Alors un jour, mademoiselle Esther propose de jouer une pièce de théâtre écrite par Rabindranath Tagore, un conte des Indes, « Amal et la lettre du roi« .

« Le projet de mademoiselle Esther semble en bonne voie. Les enfants sont comme transformés. Les garçons jouent les menuisiers – j’entends le bruit de leurs marteaux -, les autres sont assis à table et font des fleurs en papier. En fermant les yeux et en entendant leurs voix joyeuses, on pourrait penser que la guerre n’était qu’un mauvais rêve. Et que nous sommes de nouveau dans notre salle à manger dans la rue Krochmalna en train de nous préparer pour la fête de Pourim. »

Trois semaines après la représentation du « Bureau de poste » de Tagore, l’orphelinat au complet est déporté à Treblinka où les 192 enfants, madame Stefa, le Docteur et leurs neufs collaborateurs seront immédiatement gazés. Mademoiselle Esther, quelques jours auparavant, avait déjà été victime d’une rafle de rue dans le cadre de « l’action de transfert » des Juifs du ghetto vers Treblinka, commencée le 22 juillet 1942.

Pendant ce temps et jusqu’à la mi-mai 1943 où Jürgen Stroop – chargé de détruire le ghetto et ses habitants – câblera à Himmler « Il n’y a plus de quartier juif à Varsovie », les archives du ghetto seront rassemblées, cachées puis enterrées en trois lots dont deux seront retrouvés en 1946 puis en 1950.

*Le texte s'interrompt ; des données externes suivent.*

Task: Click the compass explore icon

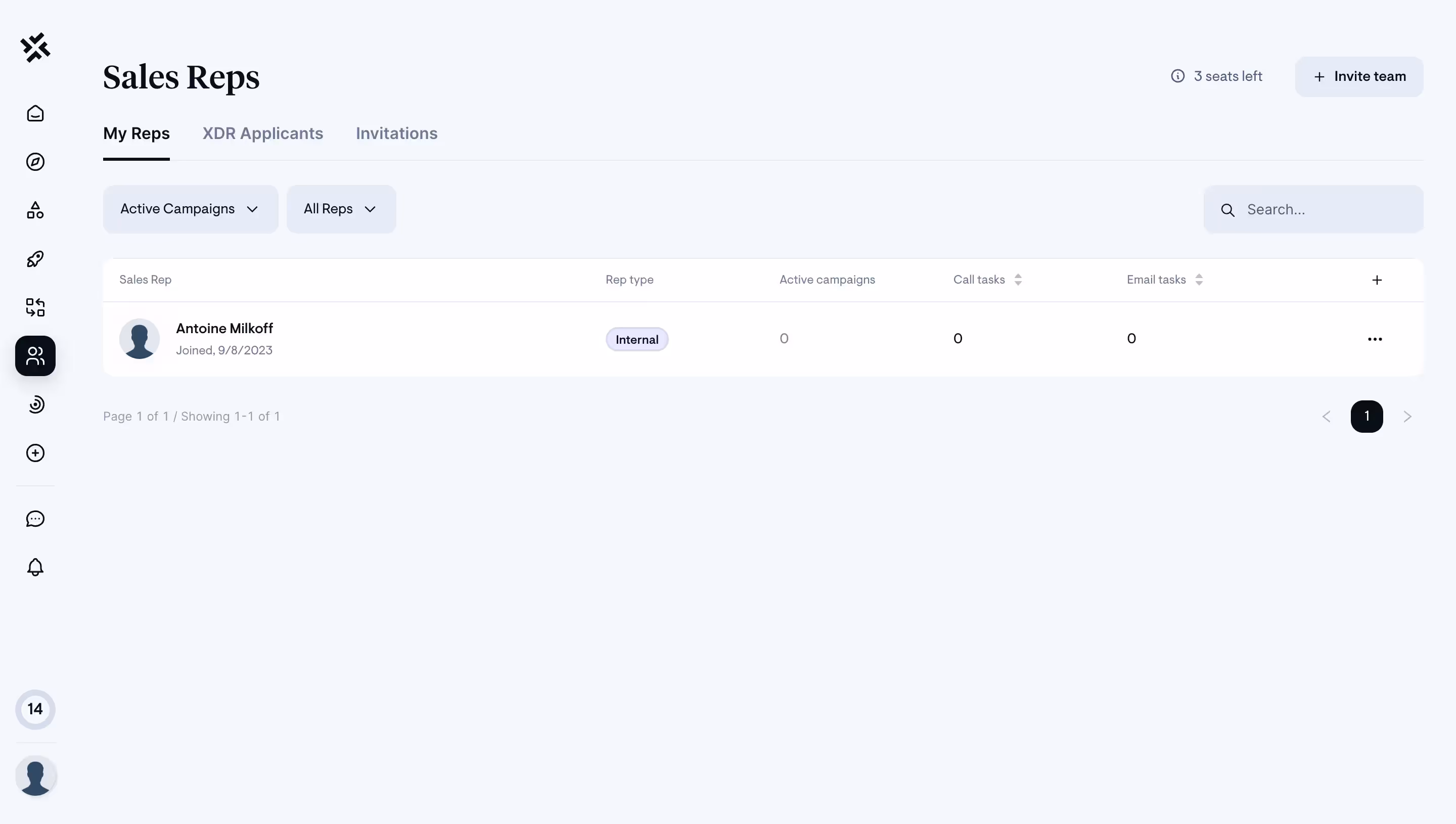Action: (x=35, y=162)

C’est à l’initiative d’un historien, Emanuel Ringelblum et du collectif qu’il avait réussi à réunir autour du projet de rassembler tous les témoignages de l’histoire de la population juive de Pologne et tout particulièrement celle emmurée dans le ghetto de Varsovie, que ces archives ont pu être sauvées.

Didier ZUILI le raconte dans une bande dessinée : « Varsovie Varsovie. Ils vont sauver les archives de l’oubli » éditée par Marabulles (Editions Marabout) en 2017.

Cette bande dessinée est un hommage à Emanuel Ringelblum, à son groupe Oyneg Shabbes et « à tous les résistants du quotidien ». Elle est complétée par un dossier historique de trois pages de Georges Bensoussan qui se clôt sur ce qu’avait écrit l’un de ces résistants, David Graber, âgé de 19 ans :

« Ce que  nous ne pouvions transmettre, nos cris, nos hurlements, nous l’avons enterré. J’aimerais vivre pour voir le jour où cet immense trésor sera découvert et fera éclater la vérité à la face du monde. Ainsi, le monde saura tout. Ainsi, ceux qui ne l’ont pas vécu pourront se rendre compte de la chance qu’ils ont eue, tandis que nous serons comme des vétérans, la poitrine ornée de médailles. Puisse ce trésor tomber dans de bonnes mains, puisse-t-il se conserver jusqu’à des jours meilleurs, pour alerter le monde de ce qui a été connu et commis au XXe siècle.« 

En 1999 ces archives ont été inscrites au Registre Mémoire du Monde de l’UNESCO.